I've been able to get out and test drive the car. Went on around a 30 mile drive least week and other than some tuning needing to be addressed the car drove well. Stopped for ice cream to prove it's still a street mod class legal car. With the temperature around 75 it barely went over 170 cruising with the cooling system changes.
I had also swapped out exh gaskets to remflex after pulling the driver's side header to take care of the steering shaft rub.
Then while the garage was open I took care of oil changes and maintenance on the daily and more importantly my truck so it'll be ready to tow to Blackhawk this week. Noticed a rub on the lower radiator hose that could have been bad news and re secured it away from the steering link.
Once the Cutlass was back in the shop I needed to get the accusump hooked back up. I wasn't happy with the way I routed the hose last year and tried to find a better solution. After a lot of trial and error fits I figured out a route that gives way more clearance to the header, not touching the bell housing and keeps the line tucked up to the floor. Plus I could install the line before the sandwich plate went on so it's actually tight. Track side install last year was lots of not getting things ideally tight and compromise on routing.
Thursday night the new coilovers for the rear showed up!

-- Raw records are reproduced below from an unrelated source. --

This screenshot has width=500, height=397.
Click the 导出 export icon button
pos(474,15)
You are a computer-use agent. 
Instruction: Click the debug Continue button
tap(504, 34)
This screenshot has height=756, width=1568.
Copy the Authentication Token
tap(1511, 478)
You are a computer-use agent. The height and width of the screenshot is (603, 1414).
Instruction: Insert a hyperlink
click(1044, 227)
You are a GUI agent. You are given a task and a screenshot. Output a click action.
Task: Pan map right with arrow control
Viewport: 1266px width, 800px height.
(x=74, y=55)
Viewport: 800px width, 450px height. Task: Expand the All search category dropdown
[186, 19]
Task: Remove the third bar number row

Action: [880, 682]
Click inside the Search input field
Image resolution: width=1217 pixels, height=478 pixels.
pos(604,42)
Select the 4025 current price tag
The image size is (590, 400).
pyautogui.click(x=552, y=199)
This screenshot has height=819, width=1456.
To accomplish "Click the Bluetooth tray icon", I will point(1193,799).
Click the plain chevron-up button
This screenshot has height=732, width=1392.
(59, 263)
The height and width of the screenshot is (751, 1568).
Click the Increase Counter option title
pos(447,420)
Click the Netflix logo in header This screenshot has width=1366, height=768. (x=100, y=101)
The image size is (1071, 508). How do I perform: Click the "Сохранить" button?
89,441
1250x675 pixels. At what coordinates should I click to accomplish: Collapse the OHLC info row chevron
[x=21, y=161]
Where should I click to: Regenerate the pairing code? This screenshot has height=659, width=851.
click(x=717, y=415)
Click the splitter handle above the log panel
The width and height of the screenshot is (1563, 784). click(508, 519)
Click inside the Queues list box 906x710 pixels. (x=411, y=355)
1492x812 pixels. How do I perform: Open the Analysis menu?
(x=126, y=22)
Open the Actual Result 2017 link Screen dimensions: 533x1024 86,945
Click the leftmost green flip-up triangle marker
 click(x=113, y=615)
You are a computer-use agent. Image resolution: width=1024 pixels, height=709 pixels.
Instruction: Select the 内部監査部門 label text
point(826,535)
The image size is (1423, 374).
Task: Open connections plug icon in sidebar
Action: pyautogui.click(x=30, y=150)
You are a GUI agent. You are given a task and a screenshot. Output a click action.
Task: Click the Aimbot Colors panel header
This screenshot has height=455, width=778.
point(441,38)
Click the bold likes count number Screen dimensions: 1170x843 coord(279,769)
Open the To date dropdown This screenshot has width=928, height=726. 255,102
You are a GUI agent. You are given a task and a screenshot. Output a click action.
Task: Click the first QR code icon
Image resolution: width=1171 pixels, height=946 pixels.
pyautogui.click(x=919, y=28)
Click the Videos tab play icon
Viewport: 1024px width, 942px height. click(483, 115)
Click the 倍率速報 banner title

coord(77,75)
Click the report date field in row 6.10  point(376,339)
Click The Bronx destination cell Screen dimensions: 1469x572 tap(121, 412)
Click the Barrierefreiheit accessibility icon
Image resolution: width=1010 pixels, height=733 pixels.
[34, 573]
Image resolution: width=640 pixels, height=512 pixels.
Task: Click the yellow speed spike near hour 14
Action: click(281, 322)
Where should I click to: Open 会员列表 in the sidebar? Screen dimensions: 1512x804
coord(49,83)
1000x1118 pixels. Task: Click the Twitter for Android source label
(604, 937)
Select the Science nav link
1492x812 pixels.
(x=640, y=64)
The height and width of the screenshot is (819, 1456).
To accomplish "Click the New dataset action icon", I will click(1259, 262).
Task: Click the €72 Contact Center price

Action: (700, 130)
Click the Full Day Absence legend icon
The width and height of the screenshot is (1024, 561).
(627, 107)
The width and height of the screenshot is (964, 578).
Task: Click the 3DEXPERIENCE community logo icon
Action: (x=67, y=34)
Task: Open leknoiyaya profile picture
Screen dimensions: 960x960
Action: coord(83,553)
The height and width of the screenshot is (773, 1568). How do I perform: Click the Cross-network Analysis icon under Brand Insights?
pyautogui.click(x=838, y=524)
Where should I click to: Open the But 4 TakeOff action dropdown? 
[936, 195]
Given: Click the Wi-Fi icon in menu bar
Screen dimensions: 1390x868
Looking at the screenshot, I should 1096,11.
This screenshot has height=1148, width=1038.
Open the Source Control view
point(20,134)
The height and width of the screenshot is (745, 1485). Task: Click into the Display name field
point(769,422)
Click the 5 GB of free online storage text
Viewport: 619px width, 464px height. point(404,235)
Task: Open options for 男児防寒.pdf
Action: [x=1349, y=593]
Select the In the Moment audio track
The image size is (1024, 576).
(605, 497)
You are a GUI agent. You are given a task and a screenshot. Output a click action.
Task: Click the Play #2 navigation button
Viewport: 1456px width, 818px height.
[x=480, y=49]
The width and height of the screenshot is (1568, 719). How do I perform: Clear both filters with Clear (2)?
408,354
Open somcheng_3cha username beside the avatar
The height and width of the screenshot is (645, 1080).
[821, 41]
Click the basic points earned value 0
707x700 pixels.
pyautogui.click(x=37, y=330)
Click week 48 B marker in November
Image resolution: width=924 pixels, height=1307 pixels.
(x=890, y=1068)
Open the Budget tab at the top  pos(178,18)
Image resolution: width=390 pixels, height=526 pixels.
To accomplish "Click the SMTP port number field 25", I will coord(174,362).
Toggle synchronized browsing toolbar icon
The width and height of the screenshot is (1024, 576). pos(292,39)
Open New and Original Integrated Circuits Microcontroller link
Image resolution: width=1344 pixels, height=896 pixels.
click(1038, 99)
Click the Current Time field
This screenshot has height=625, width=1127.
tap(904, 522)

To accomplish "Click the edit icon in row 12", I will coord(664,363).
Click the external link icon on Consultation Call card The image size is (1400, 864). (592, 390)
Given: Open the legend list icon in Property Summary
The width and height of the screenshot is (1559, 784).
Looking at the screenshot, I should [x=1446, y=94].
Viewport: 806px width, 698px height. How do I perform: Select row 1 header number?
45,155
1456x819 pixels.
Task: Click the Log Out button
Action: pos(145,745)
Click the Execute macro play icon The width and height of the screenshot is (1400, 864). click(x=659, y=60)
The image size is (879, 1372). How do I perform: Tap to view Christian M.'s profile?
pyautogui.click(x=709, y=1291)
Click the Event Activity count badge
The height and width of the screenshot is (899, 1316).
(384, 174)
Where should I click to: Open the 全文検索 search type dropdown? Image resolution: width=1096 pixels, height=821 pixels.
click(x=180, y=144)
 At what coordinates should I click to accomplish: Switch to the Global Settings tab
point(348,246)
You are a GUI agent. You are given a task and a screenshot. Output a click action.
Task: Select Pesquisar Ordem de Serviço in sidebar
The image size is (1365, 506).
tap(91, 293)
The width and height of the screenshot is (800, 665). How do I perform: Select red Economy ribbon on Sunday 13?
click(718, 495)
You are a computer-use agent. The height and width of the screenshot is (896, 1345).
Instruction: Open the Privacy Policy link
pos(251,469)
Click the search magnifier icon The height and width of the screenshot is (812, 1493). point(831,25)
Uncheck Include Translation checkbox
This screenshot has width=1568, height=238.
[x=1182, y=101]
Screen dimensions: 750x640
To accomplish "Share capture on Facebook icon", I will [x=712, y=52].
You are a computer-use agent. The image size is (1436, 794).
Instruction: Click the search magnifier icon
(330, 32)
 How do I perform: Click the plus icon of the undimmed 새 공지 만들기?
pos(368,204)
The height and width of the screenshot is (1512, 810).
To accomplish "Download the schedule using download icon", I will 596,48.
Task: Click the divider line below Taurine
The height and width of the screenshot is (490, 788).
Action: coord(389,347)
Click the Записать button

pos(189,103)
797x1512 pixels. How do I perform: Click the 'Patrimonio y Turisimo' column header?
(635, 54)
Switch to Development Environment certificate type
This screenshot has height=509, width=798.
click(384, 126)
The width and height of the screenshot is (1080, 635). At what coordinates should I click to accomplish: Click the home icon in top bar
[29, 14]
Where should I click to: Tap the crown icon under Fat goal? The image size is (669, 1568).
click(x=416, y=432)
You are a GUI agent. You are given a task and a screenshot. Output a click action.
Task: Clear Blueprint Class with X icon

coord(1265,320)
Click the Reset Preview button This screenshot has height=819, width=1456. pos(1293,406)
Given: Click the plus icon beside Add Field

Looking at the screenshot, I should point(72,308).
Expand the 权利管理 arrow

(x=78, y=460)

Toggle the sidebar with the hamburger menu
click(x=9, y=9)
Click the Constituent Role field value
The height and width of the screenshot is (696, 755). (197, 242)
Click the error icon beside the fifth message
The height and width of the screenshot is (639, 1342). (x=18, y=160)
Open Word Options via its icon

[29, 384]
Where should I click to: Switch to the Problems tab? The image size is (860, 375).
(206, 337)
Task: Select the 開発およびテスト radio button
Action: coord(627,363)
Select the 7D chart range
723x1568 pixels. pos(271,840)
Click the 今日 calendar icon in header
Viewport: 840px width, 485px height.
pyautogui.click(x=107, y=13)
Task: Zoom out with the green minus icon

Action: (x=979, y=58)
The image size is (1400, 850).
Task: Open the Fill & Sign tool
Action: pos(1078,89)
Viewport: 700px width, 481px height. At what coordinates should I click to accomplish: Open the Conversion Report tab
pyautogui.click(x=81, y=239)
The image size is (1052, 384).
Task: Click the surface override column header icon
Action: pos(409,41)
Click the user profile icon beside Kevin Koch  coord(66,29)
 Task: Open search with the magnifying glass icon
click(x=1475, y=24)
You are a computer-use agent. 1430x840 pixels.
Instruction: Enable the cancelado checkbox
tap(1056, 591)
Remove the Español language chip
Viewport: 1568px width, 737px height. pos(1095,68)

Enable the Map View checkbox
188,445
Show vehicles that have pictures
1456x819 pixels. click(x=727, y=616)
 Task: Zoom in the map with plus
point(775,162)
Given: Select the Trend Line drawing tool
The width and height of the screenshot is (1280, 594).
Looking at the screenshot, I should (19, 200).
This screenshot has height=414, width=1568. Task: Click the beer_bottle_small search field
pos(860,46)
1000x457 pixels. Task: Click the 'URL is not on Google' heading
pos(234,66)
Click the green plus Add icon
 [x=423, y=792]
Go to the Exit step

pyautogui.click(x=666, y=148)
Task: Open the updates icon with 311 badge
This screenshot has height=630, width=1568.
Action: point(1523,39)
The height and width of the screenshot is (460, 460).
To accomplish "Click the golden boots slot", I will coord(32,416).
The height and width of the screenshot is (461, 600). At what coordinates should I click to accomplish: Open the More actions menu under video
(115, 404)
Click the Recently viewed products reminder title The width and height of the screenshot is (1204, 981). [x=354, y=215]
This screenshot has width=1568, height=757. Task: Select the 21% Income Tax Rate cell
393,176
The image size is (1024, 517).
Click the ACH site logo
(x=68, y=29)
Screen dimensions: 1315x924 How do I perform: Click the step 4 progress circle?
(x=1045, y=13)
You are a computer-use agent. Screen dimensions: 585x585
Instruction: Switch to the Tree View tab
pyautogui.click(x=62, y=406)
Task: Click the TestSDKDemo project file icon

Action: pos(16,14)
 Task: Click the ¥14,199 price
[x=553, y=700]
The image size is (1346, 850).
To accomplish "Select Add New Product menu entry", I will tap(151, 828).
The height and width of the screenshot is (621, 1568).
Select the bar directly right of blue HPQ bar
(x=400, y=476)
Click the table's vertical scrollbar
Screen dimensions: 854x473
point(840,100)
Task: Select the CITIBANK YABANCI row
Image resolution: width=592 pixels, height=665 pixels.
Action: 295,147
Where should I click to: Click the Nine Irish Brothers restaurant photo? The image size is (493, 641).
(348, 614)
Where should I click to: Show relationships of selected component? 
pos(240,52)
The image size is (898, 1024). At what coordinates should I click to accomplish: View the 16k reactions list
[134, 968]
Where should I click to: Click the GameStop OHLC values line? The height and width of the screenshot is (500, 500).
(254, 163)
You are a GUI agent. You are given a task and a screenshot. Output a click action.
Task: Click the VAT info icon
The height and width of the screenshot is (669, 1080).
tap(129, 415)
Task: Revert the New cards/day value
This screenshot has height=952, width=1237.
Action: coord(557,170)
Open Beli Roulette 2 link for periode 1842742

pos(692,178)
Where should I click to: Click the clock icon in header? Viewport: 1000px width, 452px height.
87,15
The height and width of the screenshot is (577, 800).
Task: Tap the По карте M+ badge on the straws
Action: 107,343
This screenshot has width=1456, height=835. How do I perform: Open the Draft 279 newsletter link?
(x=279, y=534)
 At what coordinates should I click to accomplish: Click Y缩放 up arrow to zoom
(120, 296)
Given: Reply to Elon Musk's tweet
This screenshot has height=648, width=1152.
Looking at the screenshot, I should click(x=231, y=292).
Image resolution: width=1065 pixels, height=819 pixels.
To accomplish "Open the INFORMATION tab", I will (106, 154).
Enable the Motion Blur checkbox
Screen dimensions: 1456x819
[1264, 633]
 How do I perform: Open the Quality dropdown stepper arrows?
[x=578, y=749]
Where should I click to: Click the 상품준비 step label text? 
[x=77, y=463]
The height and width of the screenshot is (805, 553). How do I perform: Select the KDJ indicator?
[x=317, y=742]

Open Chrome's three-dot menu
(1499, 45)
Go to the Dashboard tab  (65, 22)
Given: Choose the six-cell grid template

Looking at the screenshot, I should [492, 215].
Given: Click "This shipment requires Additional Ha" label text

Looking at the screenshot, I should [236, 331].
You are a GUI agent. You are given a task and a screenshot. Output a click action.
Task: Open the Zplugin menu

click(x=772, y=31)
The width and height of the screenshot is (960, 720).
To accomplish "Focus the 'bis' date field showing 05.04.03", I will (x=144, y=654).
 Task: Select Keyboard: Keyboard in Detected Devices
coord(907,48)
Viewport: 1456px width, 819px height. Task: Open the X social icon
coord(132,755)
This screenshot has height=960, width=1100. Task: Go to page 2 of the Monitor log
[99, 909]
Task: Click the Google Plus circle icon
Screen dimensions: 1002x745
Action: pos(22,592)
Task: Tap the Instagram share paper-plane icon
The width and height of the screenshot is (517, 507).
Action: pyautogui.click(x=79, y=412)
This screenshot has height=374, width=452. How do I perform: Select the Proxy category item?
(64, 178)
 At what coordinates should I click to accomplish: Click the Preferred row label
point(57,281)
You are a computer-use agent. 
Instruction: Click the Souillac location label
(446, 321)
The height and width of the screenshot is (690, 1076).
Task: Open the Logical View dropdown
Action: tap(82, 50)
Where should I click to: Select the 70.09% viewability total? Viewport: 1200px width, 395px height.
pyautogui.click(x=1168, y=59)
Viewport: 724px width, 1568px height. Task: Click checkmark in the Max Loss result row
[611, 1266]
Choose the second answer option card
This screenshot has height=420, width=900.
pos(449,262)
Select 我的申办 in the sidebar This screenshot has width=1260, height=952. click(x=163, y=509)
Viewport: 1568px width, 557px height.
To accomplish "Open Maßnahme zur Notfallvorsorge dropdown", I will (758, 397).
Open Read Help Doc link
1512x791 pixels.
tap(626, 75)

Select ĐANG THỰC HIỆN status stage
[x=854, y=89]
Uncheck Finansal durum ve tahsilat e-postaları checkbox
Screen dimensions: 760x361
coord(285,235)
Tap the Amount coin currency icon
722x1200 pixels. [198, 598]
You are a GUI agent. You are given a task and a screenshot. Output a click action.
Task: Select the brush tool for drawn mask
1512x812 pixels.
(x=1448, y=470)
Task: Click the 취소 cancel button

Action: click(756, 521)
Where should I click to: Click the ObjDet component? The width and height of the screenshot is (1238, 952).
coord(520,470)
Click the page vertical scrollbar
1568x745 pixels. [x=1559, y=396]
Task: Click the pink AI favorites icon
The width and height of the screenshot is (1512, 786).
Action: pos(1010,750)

Viking Crusader double adjustable with "GP" valving to match the front. I went with a 250lbs spring as a starter with 300lbs as spares for possible need once aero and going 3 link come into play.
They installed right in place of the old shocked without any extra work. When I did all the chassis stiffening I had plated and braced the upper mount and the lowers I fabricated for the 9" so they're plenty strong to handle the spring loads already.
With the major chassis changes over the winter I reset the rear control arms to as close to level as I could. This is the uppers in the 2" raised chassis side I made last year and the lowers at the 1-3/4" drop hole on the axle side. Lowers are still slightly up to the front. Uppers look very close to level. This should be a pretty neutral rear steer position to baseline from.
Saturday I was able to go test at Black River Motorsports Park ( which finally got their land use permit last week and can now hold events). I was sharing the afternoon with a couple drift cars which worked out to take turns as I spent several outings just getting the brakes figured out. I've only had a couple sessions at Road America on these Hawk dct60 pads and it took some figuring out. I'm not particularly impressed with them. They're weak and horrible pedal feel until up to temp then they were so aggressive that I had near immediate lock up. Had to make a massive bias adjustment just to get the tears working on par and minimize lock up. The Wilwood BP-30 was a way more friction linear compound and easier to modulate. Backordered until next year where I've looked despite online claims of in stock or only a couple weeks out...
I was also figuring out what shock settings to have as my baseline. I was paying close attention to the travel and increasing resistance until the compression under cornering and slalom was about an inch from the bumpstop front and rear. At this point the car would push/understeer past a certain steering input or on transition. Increasing the rear stiffness reduces the push back to a neutral handling car. Ended the day with a decent baseline and plenty of room for shock adjustments further.
Before going home I had a short list of small thing that needed addressing. Some bolt were working loose, as the suspension settled I had to adjust the ride height a little and I gained significant toe out somewhere along the lines. Fixed all this on Sunday morning.
Overall first impression is that I'm happy I didn't create myself a basket case. The splined swaybar setup keeps the car very flat in turns, the new suspension geometry seems to be less upset by movement near the limits and the softer sprung coilovers are handling rough surfaces and bumps much better. The steering is quick and predictable with a little more effort needed than before. But there is some slop at center and one side of the cylinder is leaking a little (used rack after all, but it's completely rebuild able). With the slightly faster ratio getting my arms crossed up finds a point where it it too much steering angle to maintain grip but shock adjustments were helping with that. The rear now hooks up really well. I can tell the car is lacking rotation from the significant rear steer before but there's so much more drive off corner. This may or may not help in autocross situations but should be better on the road course.
Testing was on last year's end but of season tires and without aero. I'm attempting to get the mechanical grip sorted before aero and new sticky tires. I intend to bring the tires to Blackhawk but not the aero. Probably swap tires at some point during the weekend and get a scrub session on them, then feel out the difference before Midwest Fest in a few weeks.